### WHAT YOU NEED TO DO
1. Answer these questions using the securities complaint excerpt:
(a) Into what were all investor funds commingled?
(b) How old is Joao P. Santos?
(c) According to Santos, what does PinPoint print advertisements on?
2. Reproduce the part of the securities complaint excerpt starting at "7. Certain of" and ending at "resides in Philadelphia, PA.".

### SELECTED EXTRACT
== == ==
2. Santos solicited funds by falsely representing to prospective investors that he would invest their money in either the stock of publicly traded companies, or in his business, PinPoint. Santos concealed the scheme and lulled the defrauded investors by giving them false assurances, including false account statements that purported to show their holdings in various legitimate investments.
3. In fact, Santos never invested or used any of the investor funds as represented. Instead, he commingled all investor funds raised in one Luxury Superstore bank account, controlled solely by him, and spent the money on himself. Among other things, Santos used investor funds to pay for personal credit card debts, cars, exotic vacations, and expensive clothing.
4. By knowingly or recklessly engaging in the conduct described in this Complaint, defendants Santos, PinPoint, and Luxury Superstore violated Section 17(a) of the Securities Act of 1933 ("Securities Act"), 15 U.S.C. § 77q(a); Section 10(b) of the Securities Exchange Act of 1934 ("Exchange Act"), 15 U.S.C. § 78j(b); and Rule 10b-5, 17 C.F.R. § 240.10b-5 thereunder.
JURISDICTION AND VENUE
5. The Commission brings this action pursuant to the authority conferred upon it by Section 20(b) of the Securities Act, 15 U.S.C. § 77t(b), and Sections 21(d) and (e) of the Exchange Act, 15 U.S.C. §§ 78u(d) and (e), to enjoin such acts, transactions, practices and courses of business, and for other appropriate relief.
6. This Court has jurisdiction over this action pursuant to Section 22(a) of the Securities Act, 15 U.S.C. § 77v(a), and Section 27 of the Exchange Act, 15 U.S.C. § 78aa.
7. Certain of the acts, transactions, practices and courses of business constituting the violations alleged herein occurred within the Eastern District of Pennsylvania and elsewhere, and were effected, directly or indirectly, by making use of the means and instruments of transportation and communication in interstate commerce, or the means and instrumentalities of interstate commerce, or the mails, or the facilities of a national securities exchange.
8. Joao P. Santos, age 26, resides in Philadelphia, PA.
9. PinPoint Media, Inc. is a corporation organized and existing under the laws of the Commonwealth of Pennsylvania. Although PinPoint was incorporated by Santos in May 2001, he began using this name shortly after his termination from his prior employer, a broker-dealer, in 1999. According to Santos, who is the sole owner, PinPoint is a business that prints advertisements on pizza boxes. Santos also uses the name PinPoint, LLC for this business. PinPoint LLC, which is not an incorporated entity, appears on the fictitious account statements that Santos provided to investors. PinPoint has never been registered with the Commission or any regulatory licensing authority in any capacity. Until at least sometime in 2001, Pinpoint maintained offices in Philadelphia, PA.
== == ==
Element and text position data
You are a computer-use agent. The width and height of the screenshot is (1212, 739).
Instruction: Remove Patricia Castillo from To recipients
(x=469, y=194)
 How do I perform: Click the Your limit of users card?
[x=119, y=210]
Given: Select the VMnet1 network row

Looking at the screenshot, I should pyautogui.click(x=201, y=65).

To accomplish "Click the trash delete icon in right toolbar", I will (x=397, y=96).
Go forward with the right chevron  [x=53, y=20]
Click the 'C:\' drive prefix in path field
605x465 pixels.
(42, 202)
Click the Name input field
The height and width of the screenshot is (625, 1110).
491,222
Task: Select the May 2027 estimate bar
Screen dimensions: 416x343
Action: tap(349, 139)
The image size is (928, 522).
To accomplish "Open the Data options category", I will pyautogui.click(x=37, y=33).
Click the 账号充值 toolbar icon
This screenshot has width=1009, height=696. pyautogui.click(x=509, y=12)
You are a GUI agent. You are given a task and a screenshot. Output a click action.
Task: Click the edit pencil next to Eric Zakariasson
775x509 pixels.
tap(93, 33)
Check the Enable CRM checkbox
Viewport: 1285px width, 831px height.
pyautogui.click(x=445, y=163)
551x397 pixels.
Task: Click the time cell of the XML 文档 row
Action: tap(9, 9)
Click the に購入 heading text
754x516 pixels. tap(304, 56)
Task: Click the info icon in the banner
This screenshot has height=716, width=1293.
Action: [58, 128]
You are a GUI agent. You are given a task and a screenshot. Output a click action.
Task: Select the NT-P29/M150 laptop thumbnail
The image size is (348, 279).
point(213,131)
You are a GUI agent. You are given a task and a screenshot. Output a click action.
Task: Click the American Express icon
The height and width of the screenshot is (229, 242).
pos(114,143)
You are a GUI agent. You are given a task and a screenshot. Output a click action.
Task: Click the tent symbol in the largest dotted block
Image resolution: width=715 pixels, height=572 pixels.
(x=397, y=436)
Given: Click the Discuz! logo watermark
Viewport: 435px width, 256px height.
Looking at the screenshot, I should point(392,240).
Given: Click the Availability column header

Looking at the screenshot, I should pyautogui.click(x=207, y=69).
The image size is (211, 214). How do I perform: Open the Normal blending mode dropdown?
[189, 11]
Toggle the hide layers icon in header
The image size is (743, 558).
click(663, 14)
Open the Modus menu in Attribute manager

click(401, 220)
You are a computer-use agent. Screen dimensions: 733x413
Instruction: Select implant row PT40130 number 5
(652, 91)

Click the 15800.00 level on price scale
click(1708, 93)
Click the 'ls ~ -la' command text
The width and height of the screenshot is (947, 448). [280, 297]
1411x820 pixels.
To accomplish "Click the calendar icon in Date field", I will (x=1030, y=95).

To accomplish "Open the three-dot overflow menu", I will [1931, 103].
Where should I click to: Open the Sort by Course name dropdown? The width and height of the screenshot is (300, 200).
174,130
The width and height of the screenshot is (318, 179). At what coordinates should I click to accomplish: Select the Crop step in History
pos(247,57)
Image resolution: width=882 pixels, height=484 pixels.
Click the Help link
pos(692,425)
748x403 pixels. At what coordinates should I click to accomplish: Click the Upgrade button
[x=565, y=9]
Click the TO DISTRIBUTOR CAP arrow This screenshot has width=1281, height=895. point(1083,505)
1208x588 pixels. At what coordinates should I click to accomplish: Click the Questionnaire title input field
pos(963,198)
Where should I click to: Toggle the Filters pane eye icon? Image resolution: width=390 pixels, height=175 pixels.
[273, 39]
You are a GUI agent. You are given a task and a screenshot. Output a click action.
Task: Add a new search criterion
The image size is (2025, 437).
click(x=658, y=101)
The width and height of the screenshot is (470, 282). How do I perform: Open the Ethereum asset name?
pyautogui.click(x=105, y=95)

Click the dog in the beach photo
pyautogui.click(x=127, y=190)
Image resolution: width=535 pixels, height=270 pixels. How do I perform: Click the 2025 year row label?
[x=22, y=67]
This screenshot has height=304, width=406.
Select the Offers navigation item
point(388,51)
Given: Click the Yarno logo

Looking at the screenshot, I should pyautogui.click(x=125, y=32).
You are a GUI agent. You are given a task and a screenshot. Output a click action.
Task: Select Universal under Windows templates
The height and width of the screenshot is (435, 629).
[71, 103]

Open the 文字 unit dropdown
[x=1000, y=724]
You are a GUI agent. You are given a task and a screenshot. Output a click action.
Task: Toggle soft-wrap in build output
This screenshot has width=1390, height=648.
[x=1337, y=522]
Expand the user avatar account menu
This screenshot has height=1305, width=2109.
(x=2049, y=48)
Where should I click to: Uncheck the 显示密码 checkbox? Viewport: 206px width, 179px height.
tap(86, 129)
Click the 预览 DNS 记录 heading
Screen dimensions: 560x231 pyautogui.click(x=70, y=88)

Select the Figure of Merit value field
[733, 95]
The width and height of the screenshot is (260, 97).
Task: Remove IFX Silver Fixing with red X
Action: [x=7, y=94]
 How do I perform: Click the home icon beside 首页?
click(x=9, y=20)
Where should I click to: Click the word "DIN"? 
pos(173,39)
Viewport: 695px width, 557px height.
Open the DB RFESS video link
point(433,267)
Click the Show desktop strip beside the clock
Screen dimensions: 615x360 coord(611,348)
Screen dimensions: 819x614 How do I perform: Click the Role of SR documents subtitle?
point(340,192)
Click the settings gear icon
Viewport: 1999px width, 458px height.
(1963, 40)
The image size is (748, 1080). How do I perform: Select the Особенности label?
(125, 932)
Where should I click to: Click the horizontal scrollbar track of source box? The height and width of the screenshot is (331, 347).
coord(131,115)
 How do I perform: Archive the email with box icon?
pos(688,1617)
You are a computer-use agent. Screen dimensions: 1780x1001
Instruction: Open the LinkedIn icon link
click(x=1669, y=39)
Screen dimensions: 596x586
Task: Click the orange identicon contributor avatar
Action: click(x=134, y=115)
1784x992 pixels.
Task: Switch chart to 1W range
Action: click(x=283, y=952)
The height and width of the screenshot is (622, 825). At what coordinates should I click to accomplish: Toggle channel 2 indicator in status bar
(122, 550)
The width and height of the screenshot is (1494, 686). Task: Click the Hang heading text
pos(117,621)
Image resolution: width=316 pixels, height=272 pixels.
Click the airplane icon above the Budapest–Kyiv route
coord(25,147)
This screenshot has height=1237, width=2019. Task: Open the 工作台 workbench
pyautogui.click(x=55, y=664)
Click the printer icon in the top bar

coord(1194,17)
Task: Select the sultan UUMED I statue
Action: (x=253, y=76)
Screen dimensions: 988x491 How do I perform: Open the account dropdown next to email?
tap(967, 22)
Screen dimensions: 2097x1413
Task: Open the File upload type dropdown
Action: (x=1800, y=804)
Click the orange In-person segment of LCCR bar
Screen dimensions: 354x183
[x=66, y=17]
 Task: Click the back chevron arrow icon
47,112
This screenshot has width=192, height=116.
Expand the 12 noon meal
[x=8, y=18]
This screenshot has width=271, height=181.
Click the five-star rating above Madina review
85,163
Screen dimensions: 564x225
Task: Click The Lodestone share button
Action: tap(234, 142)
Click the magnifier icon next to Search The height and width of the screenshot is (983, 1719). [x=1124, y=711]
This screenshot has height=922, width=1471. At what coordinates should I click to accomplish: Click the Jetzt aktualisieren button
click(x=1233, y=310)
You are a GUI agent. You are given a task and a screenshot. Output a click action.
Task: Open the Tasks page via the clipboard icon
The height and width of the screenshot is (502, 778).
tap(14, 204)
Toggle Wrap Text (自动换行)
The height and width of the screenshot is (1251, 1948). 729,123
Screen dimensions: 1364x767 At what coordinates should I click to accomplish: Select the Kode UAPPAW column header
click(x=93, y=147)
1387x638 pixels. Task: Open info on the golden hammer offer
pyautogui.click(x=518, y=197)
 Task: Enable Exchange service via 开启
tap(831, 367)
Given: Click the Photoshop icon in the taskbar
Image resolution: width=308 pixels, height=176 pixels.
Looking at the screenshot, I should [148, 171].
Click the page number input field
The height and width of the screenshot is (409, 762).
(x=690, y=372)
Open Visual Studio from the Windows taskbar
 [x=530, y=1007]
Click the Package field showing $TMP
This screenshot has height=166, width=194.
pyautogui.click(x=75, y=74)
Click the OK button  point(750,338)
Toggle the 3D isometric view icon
== == ==
### WORKED ANSWERS
1.
(a) One Luxury Superstore bank account, controlled solely by him.
(b) 26.
(c) Pizza boxes.

2.
7. Certain of the acts, transactions, practices and courses of business constituting the violations alleged herein occurred within the Eastern District of Pennsylvania and elsewhere, and were effected, directly or indirectly, by making use of the means and instruments of transportation and communication in interstate commerce, or the means and instrumentalities of interstate commerce, or the mails, or the facilities of a national securities exchange.
8. Joao P. Santos, age 26, resides in Philadelphia, PA.